I’ve often heard the Japanese word doujinshi translated as “fan fiction.” So, I found it interesting to discover that Seven Seas Entertainment licensed two collections of Dance in the Vampire Bund doujinshi and translated them into English. Perhaps a better translation of the word doujinshi is “stories from a specific interest group published for that group.” As it turns out, the Vampire Bund doujinshi consist of manga drawn by Nozumu Tamaki, creator of Dance in the Vampire Bund along with stories he supervised created by friends. The originals were self-published by Tamaki and sold at the semi-annual Comic Market (or Comiket) conventions in Japan.

To me, it says a lot about a writer’s world building when the world is rich enough to support stories beyond those told in a given book or series. The first fan fiction I ever encountered was set in the Star Trek universe and my earliest stories were Star Trek stories. Even at a young age, I wanted to see what happened on other starships besides the Enterprise, or what people outside of Starfleet did. Since then, Pocket Books has published entire books using those ideas and Paramount has even done entire series on similar premises.

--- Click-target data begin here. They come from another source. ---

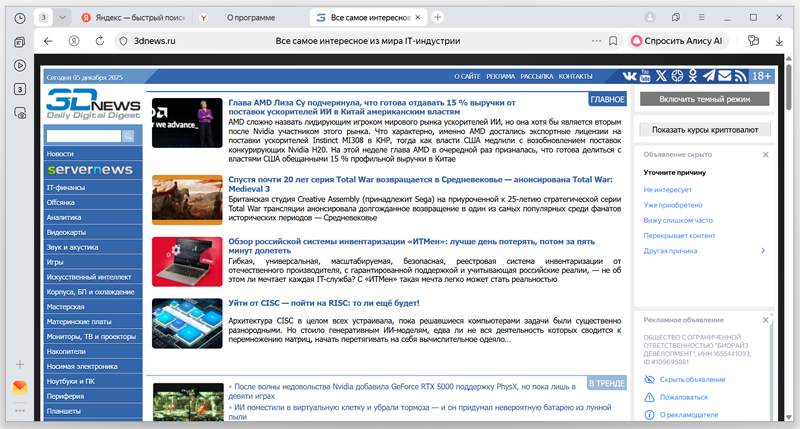Show crypto rates via Показать курсы криптовалют
Viewport: 800px width, 429px height.
(704, 129)
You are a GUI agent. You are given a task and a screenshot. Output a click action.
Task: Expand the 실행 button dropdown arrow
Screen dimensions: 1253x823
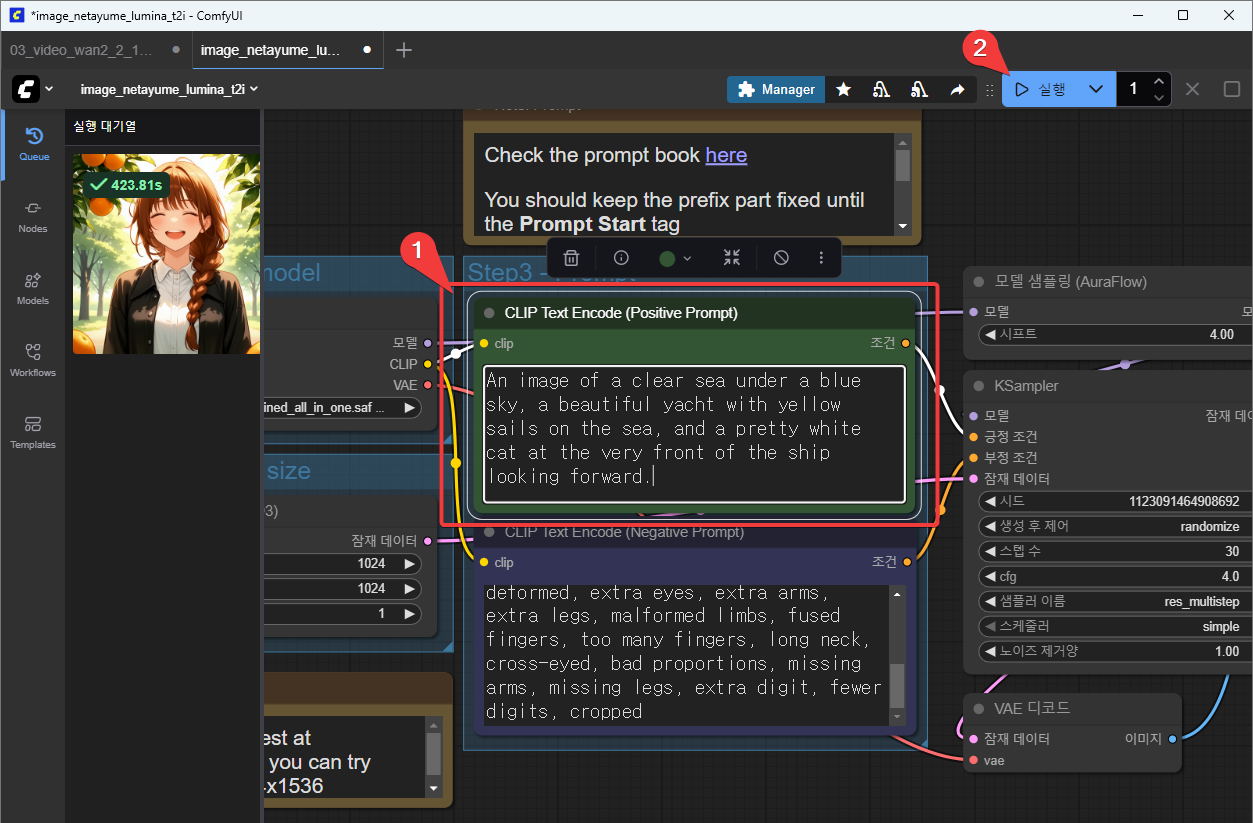1095,90
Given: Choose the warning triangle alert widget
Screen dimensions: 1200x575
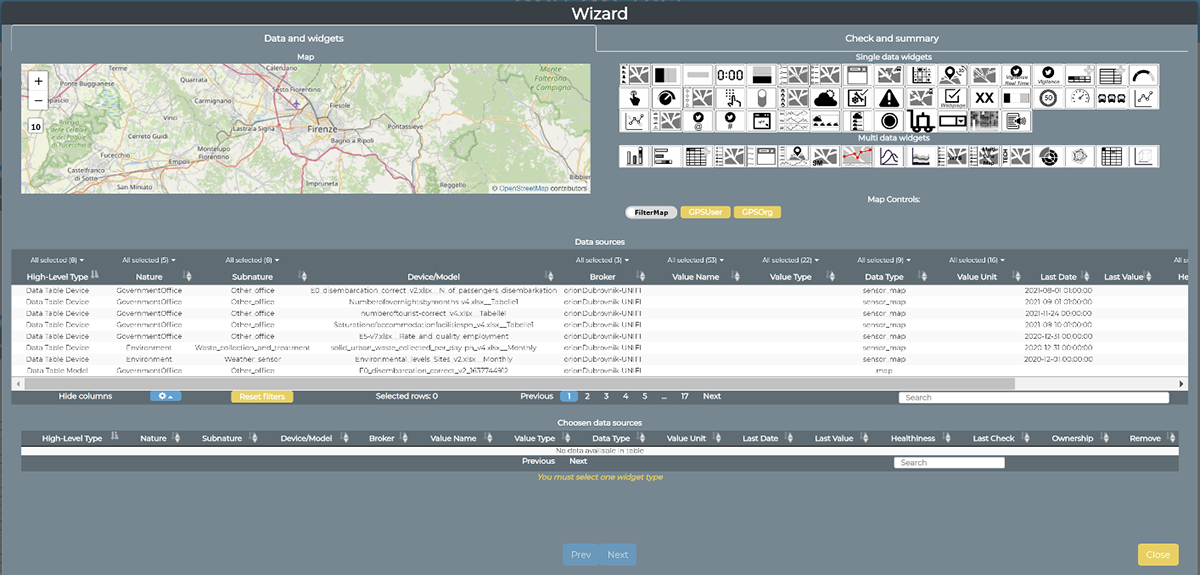Looking at the screenshot, I should pos(890,98).
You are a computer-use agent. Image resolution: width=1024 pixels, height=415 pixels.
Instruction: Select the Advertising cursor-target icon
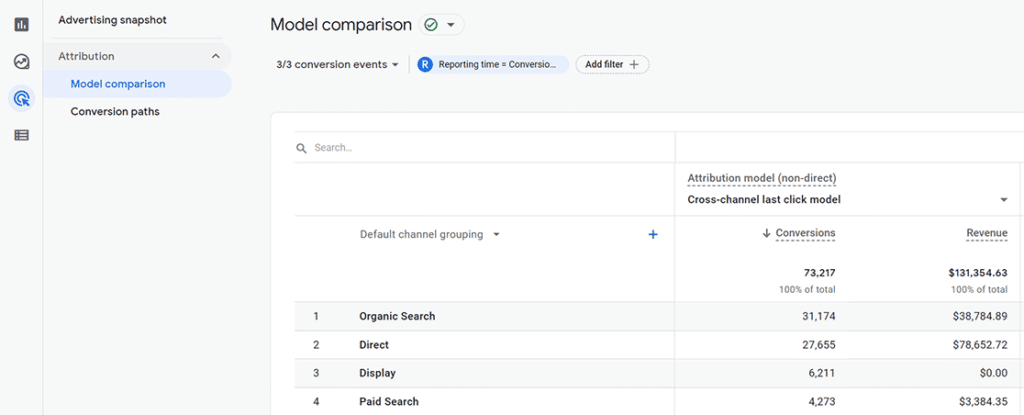click(22, 99)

Dance in the Vampire Bund is a series that appeals to be because it presents a rich world where vampires have made themselves public and the queen of the vampires, Mina Tepes, has set up a home for vampire kind near Tokyo. The story is full of the political machinations among the vampire houses and the mysteries of the origins of the vampire kind. The two doujinshi published by Seven Seas entertainment are called Dance in the Vampire Bund: Forgotten Tales, consisting mostly of manga by Nozumu Tamaki, and Dance in the Vampire Bund: Secret Chronicles, consisting mostly of short stories and novellas introducing characters who live in this world, but aren’t necessarily involved in the main story line.

Many of the Vampire Bund doujinshi’s manga show the main characters in quiet moments between the main action of the series. The short stories introduce many great characters such as Dr. Saji, a vampire dentist who solves mysteries and Lazaro Spallanzani who fancies himself a vampire gourmet who wants to make blood more interesting and palatable to the vampires. We also get stories that explore important events in the history of the vampire bund.

The books also include behind the scene trivia and information about inspirations. I noticed that Mr. Tamaki uses titles from a number of vampire novels and stories and I’ve long been curious whether his more recent “Scarlet Order” series was somehow named for my own Scarlet Order series. Thanks to the power of Twitter (which is explored in a humorous chapter in the doujinshi) and some Japanese help from my daughter, I was able to ask him. As it turns out, he didn’t name his books after mine, but we had much the same idea, using “Scarlet Order” as a metaphor for the bloody order of vampires. I did find it cool to reach across the ocean and communicate with an artist whose work I admire.

I find this idea of collaborators exploring a fictional world in depth fascinating. In many ways, these doujinshi read like “shared world” anthologies here in the United States, which can be fun. I’ve even written in a couple of shared worlds. My novella Revolution of Air and Rust is set in Bob Vardeman’s Empires of Steam and Rust steampunk world, plus I have a story in J Alan Erwine’s Taurin Tales, set on a world he created. I love seeing what happens when artists interpret my characters for book covers or magazine illustrations. These vampire bund doujinshi take the idea of the shared world anthology and expand it further. It would be fun to see more officially translated doujinshi and it would be fun to see more expanded worlds explored by writers and artists alike in the English-speaking world.